Many of our readers, and friends for that matter, care deeply about the environment. Water quality, protection of the aquifer, conservation and sustainable living is something most residents support, some more strongly than others. A recent survey on our website, unscientific as it was, suggests 83% find the sum of $503 per million litres drawn by water bottlers too cheap. It sounds like that to us too, but the conversation made us wonder: if people are willing to assign a price to water, does it imply our greatest natural resource is for sale?
Watching politics as long as we have, we wonder sometimes about the inability of elected folk to say no. It’s not that they don’t want to say no, it’s a case where governing legislation makes it impossible to say no and mean it. Repeatedly, actions at the local level are dictated from above. In the case of water, gravel and other provincially significant resources, it seems to us much heartache and acrimony could be curtailed if the province took a leadership role and set up parameters under which local government has the option to say no.
Everyone loves history. Some like architecture, others like family history and a select few like to wave heritage legislation around like a giant stick to get their way. We had lunch the other day with a chap curious what we thought of spending $1.5 million to make a downtown bridge in Fergus look historic. Our answer was pretty simple: about as much as we liked the township spending a significant amount of money repairing a bowstring bridge near Salem that can’t handle the weight of a big fire truck. History is great but has its place. Public infrastructure, dealing with today’s realities of heavy vehicles and ever increasing volume, is not the place to worry about heritage. By the way, let’s see how soon repairs will be needed, and at what cost, for this heritage moment near Salem.

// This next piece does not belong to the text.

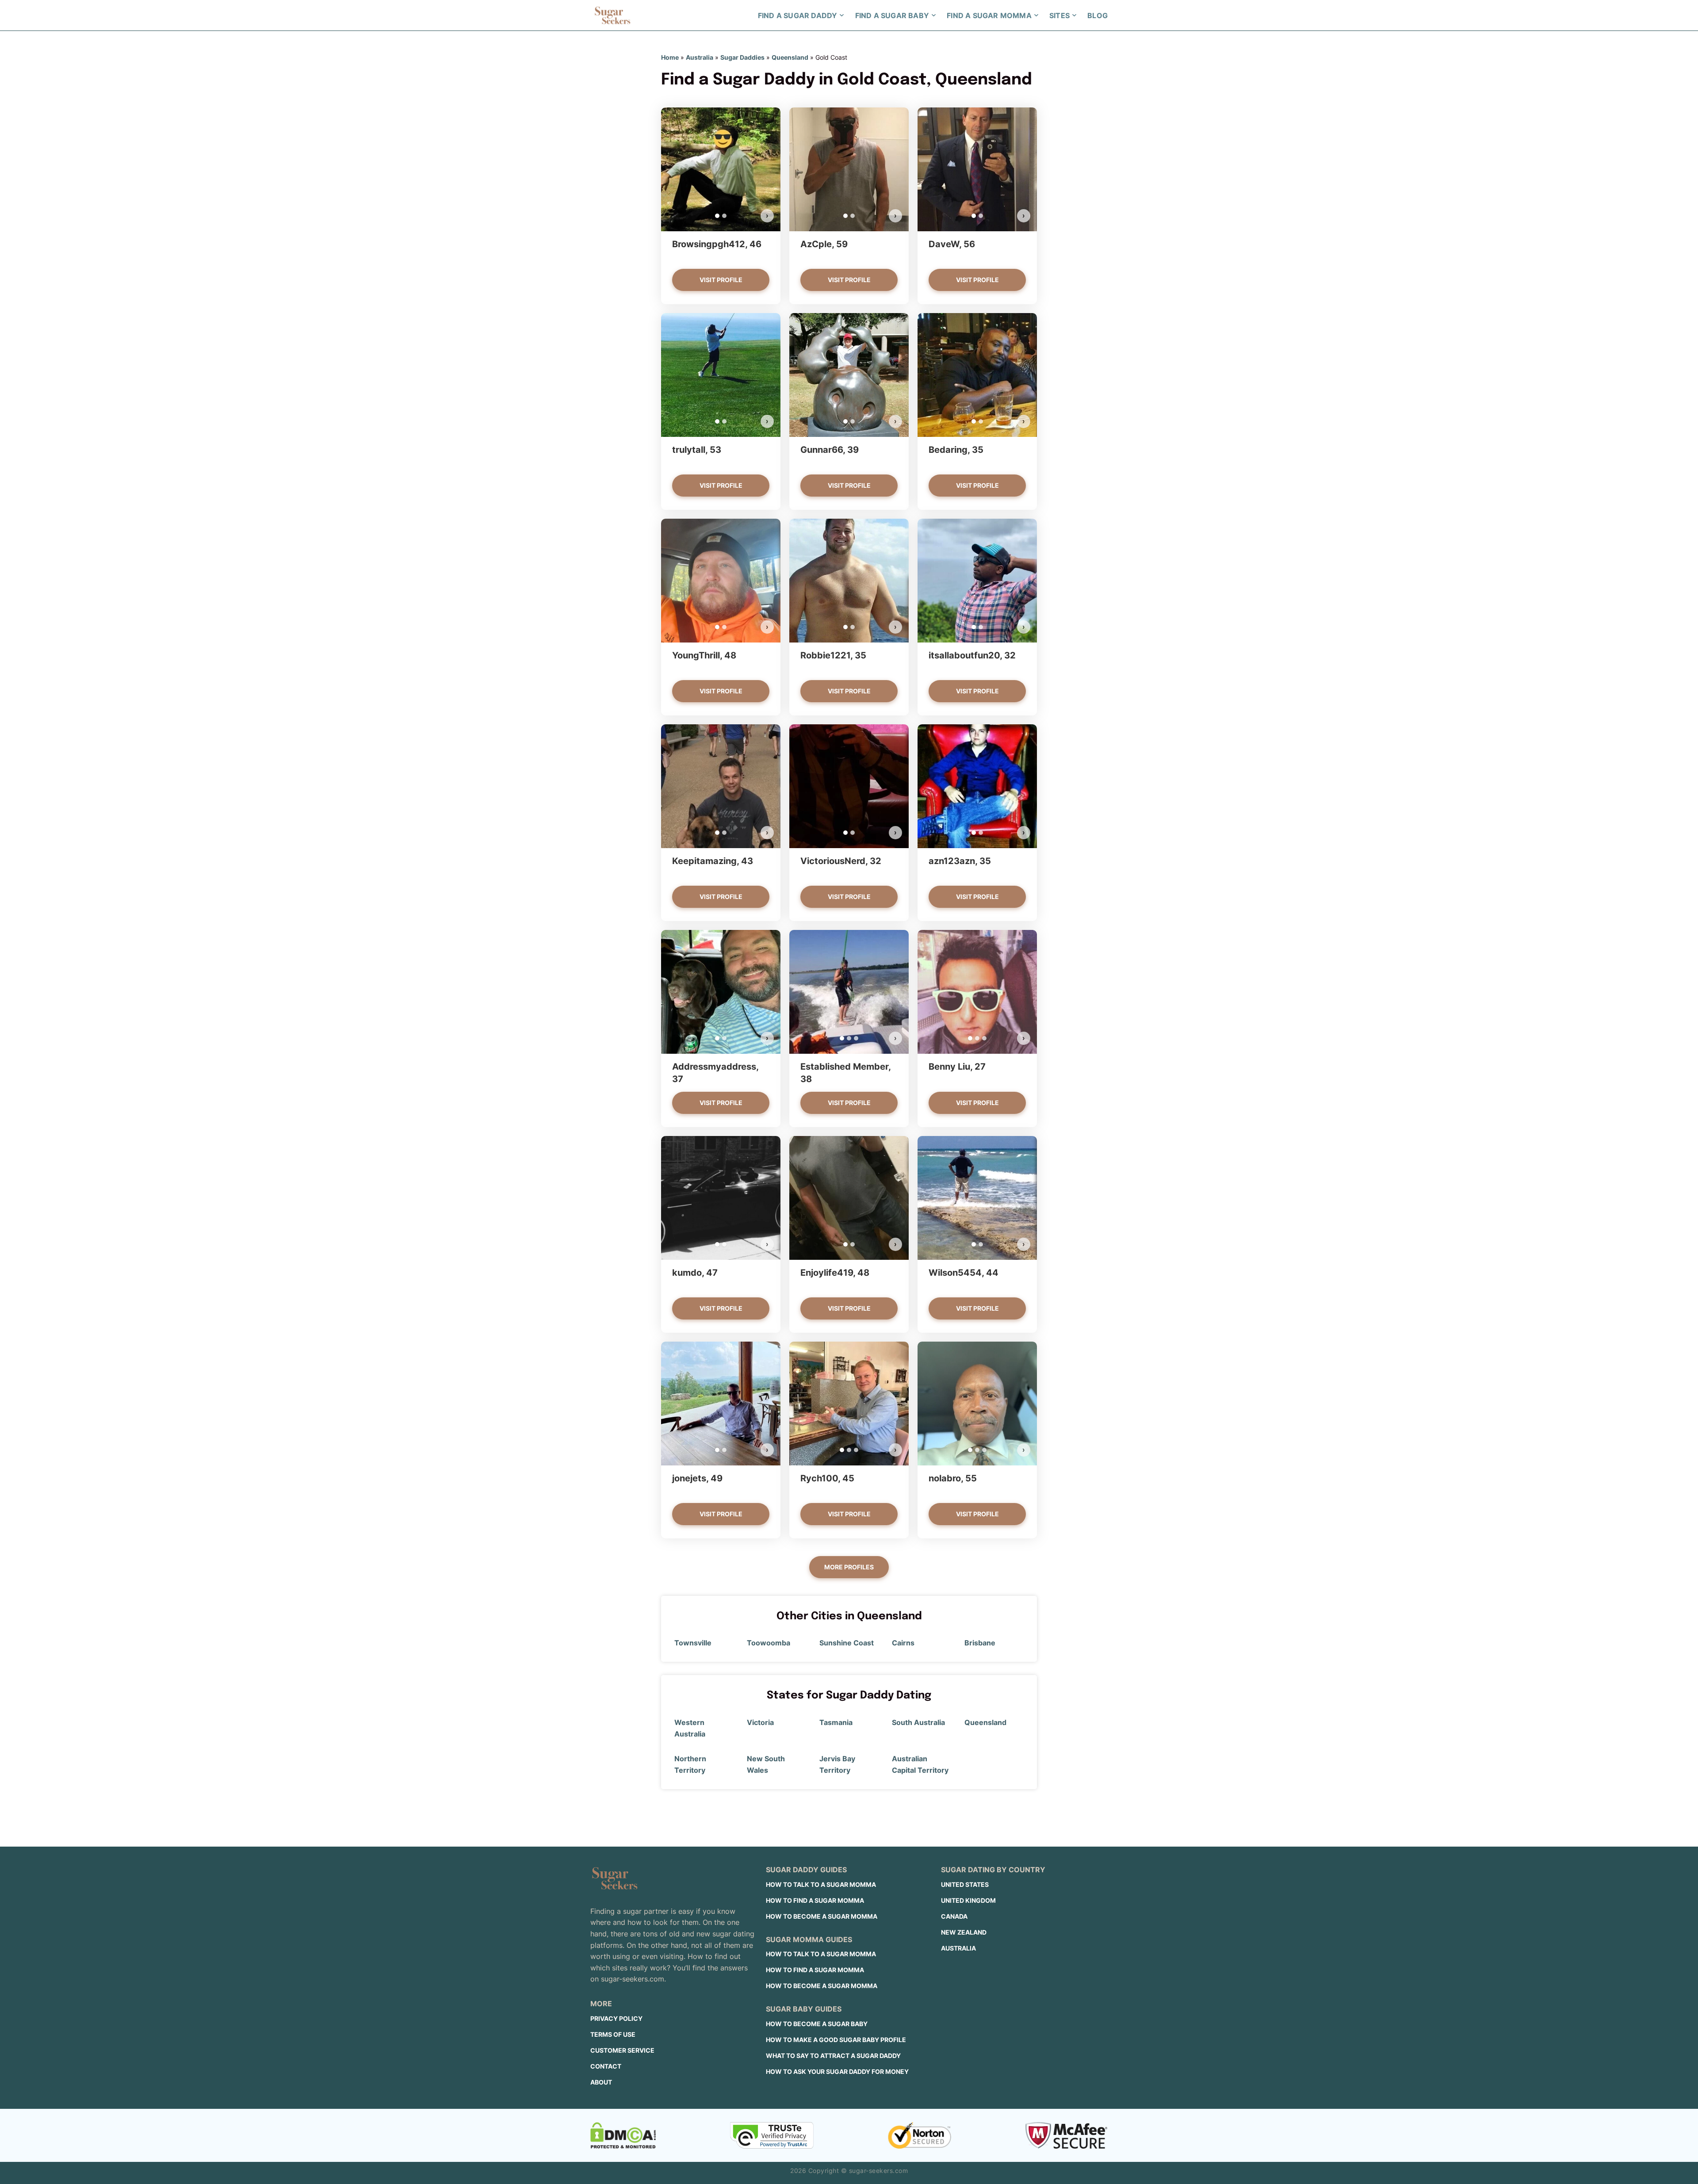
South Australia (918, 1722)
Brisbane (979, 1642)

Want versus need. It’s a catch phrase a friend has used for years. As a public servant, he always found it awkward being asked by politicians to present a zero-increase budget knowing full well the same politicians would in the next breath ask for inclusions based on citizen requests. Arguably it’s how we have arrived at this point in time where vanity projects get approved at the expense of taking care of real business. The merits of amalgamation building up a pool of capital to handle big infrastructure challenges have been ransomed at the expense of want versus need.